Pero un día te diste conmigo de frente y no pudiste dejarme escapar y que fuera por libre. Me obligaste a firmar mi propia sentencia de muerte y endeudaste mi piel con la tuya, y ahora cumplo condena. Pero quién se habría negado a romper las distancias sin saltarse las normas de seguridad. Tú expandiste el círculo de peligro haciéndome creer que ya no había de qué esconderse.

Y tú y todas estas exigencias, ¿a qué venís? ¿a molestarme?

Ojalá tuviera conexión directa con mis pulmones, algún modo de respirar por las costillas, alguna forma de que los malos gestos y los pestañeos lentos girando la cara fueran suficientes para no convertirme en piedra, que ese “no me importa” de trasfondo fuera la realidad, “who cares?” pero ese no es mi estilo, y tener fruncido el ceño todo el día y parecer un ignorante despreocupado, no, ponerle el dedo en la boca a ese no tan profundo y con tantas exclamaciones, y perderte en una O eterna que cae al vacío sin remedio ni esperanza, como si fuera una lágrima de esas que tienen los que usan gafas cuando se las quitan, tú eras mis gafas, y ahora no veo una mierda más allá de ti.

Empiezo a encharcarme con tanto tú y tanto drama, y justo cuando empiezo a disfrutar del sol a través de las nubes grises que empañan el cielo, me avisa el camarero de que lo peor está por llegar, hace señas hacia un lado como si fuera el capitán de un barco y estuviésemos a punto de naufragar. A estribor. Yo, que me río de los temporales y de las tempestades y del frío polar, Yo, el mago de Oz, y tú, Dorothy, qué vienes a pedirme esta vez. Cansado de tu ausencia y aburrido de tu compañía, empotro tu mirada contra la mía y le pido al camarero que me sirva otro café.

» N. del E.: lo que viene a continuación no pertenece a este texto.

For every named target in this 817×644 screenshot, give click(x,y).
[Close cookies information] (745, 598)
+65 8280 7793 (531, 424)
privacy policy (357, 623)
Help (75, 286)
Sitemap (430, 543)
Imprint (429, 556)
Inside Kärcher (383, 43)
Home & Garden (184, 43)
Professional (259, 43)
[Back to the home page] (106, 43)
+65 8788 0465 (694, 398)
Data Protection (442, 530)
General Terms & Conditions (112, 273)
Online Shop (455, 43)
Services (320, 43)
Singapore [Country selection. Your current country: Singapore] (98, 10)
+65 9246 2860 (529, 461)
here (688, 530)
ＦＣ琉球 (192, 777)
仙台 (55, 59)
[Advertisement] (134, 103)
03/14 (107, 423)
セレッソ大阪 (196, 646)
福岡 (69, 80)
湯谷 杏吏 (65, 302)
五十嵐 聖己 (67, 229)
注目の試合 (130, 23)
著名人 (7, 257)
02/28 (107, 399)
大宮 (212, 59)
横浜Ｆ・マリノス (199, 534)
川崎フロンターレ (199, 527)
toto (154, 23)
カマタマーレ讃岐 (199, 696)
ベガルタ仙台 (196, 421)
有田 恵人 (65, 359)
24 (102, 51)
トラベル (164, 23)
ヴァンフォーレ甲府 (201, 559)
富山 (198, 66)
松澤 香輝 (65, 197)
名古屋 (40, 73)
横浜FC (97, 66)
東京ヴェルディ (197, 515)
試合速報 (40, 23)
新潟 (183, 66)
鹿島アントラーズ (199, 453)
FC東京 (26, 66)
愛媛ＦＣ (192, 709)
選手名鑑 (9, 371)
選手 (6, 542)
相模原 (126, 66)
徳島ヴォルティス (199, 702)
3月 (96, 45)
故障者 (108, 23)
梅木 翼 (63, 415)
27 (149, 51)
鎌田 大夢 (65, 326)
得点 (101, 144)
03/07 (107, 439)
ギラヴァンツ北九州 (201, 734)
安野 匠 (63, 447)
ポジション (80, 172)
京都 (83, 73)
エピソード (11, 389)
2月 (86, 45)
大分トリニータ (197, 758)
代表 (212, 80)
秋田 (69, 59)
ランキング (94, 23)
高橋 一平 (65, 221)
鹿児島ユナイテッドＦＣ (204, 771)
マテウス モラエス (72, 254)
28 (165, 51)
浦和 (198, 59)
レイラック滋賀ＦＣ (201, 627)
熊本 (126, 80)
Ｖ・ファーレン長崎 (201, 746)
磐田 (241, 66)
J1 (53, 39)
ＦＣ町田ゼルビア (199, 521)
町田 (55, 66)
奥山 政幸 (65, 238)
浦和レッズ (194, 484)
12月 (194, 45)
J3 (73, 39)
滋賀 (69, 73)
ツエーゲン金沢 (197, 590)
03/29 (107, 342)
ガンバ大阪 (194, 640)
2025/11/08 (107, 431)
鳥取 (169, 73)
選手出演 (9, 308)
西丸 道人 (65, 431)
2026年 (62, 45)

Había olvidado el sonido que hacían sus labios al hablar. Ella miraba de medio lado, asombrada por la curiosidad de cualquier detalle perdido. Aunque no dijo nada yo sabía que algo andaba mal, aunque no había memoria en todos estos años, y los anteriores habían quedado demasiado atrás. Éramos dos desconocidos con el mismo pasado, dos ancianos más. El tiempo había acabado con las últimas palabras que nos quedaban por decir, y ahora más que nunca sentía cómo todo se alejaba. Consumí el último trago con tu nombre, y te dejé marchar.